Grocery stores or supermarkets are one of the classic examples of imperfect competition. There are a plethora of products available for different brands, different packaging, and different customer loyalty. Among available items are also the products that have some specific targets as women or children. Maggie noodles, bingo's tangles, bingo's Madangles, small pack juices, chocolates, cookies, and candies are some of the items that enjoy the benefits of 'niche' market. Likewise, handmade Vega products, make-over items are specifically targeted to women.
As most of the products do have competitors, the personal experience reveals that Nestle commands brand image in noodles. Though its brand loyalty was hit because of the recent controversy over Maggie noodle, its much-loved product is back and finding its place in people's bag. Its close competitors include Top Ramen and Ramen Rater. However, almost all instant noodles products are similar, and there are only subtle differences in the taste or tastemakers.
Likewise, Lakme, Mac, Lancome, Urban Decay, Artistry are some global brands vying to fetch the market share. Though prices vary sharply, satisfaction in make-over products come from personal experience only. Still, Mac enjoys trustworthiness and loyalty among customers and a more common name than others. It is the least expensive than other brands; it is probably one of the reasons for popularity.

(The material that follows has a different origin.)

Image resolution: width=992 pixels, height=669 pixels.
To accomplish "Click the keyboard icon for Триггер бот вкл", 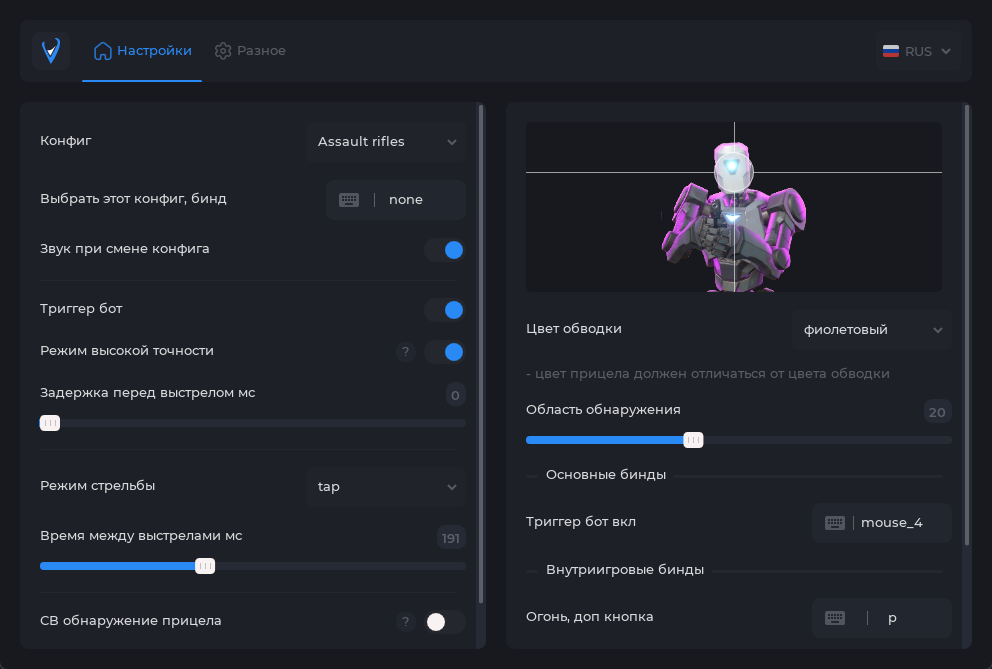I will coord(835,523).
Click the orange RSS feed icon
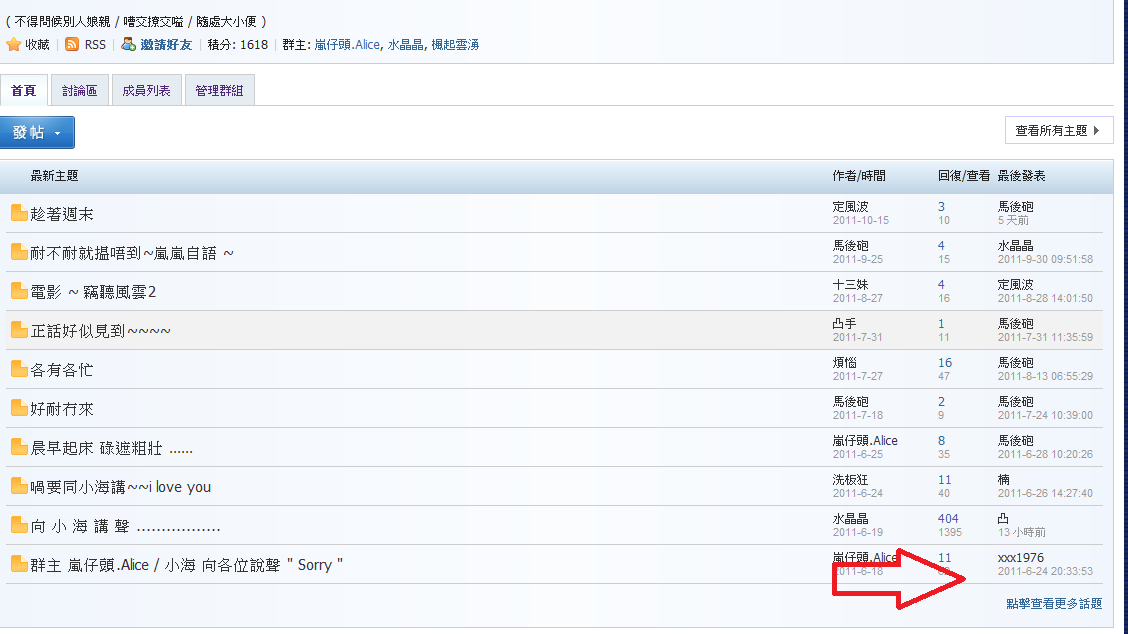Screen dimensions: 1128x634 pyautogui.click(x=73, y=45)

In most of the store settings, all products of one category are placed together. For example, there are separate sections for noodles and pasta, others including cookies and biscuits are placed in a different section. Likewise, one separate row is devoted for chips, wafers and the like. The same setting holds good for all products. This setting provides an easy shopping experience to customers. While products of different brands are easily available in a single section, customers can also compare the prices and other features. It helps them have a happy and satisfied shopping experience.

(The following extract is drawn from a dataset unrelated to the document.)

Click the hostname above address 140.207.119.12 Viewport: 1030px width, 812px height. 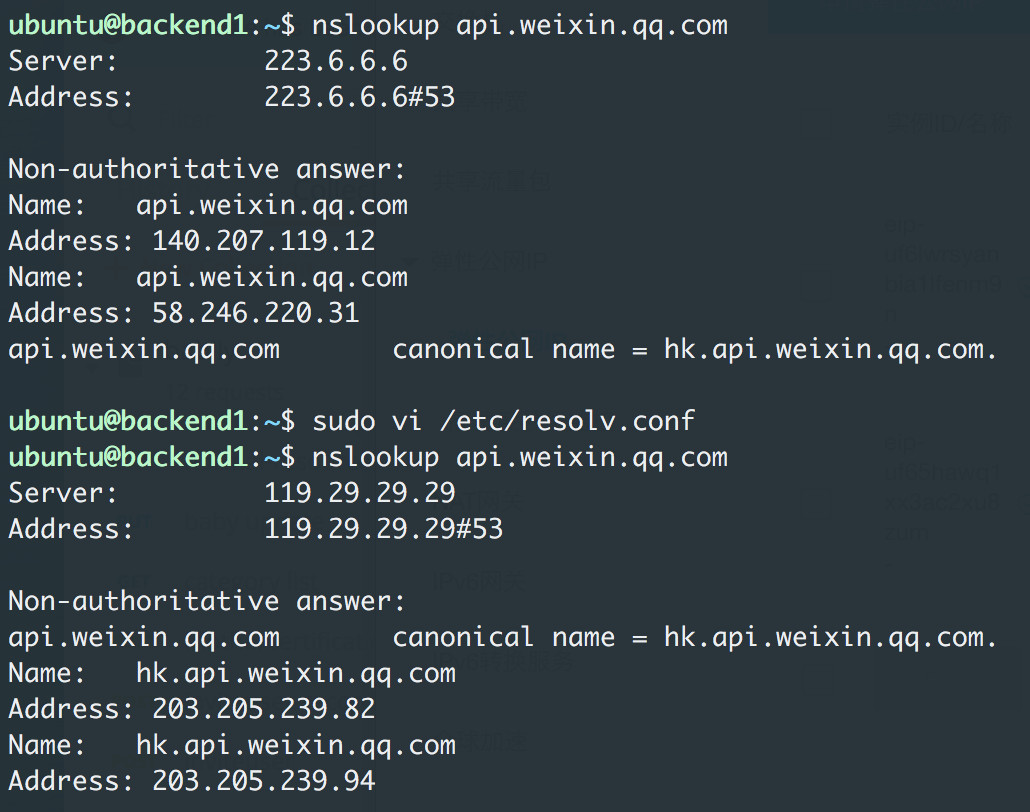point(271,205)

Nevertheless, each store subtly divides the shelves for different items while trying to catch the attention with the best selling brands. So, it is natural that top-selling brands get the place right in the line of sight. Hardly you will find the lowest-priced item in the most effective spot. Thus, top shelves in a section are usually reserved for smaller and regional brands. Second and third shelves from the top, also called Bull's-Eye-Zone or the best placement, are placed with items of the highest mark-ups. Below it is often the kids' shelf so that they can themselves reach out to different products.
Bottom shelves are reserved for private-label brands and bulk items. It is the place for products that are almost similar to leaders' in quality but price less. More often than not, the same manufacturer who produces high-priced product also manufactures its low-cost variation. So, it is always preferable to hunt in these shelves for low cost and bulk items.
References
Nikaido, Hukukane. Monopolistic Competition and Effective Demand. New Jeresy: Princeton University, 2015.
Ramaswamy. Marketing Management. Tata McGraw-Hill, 2013.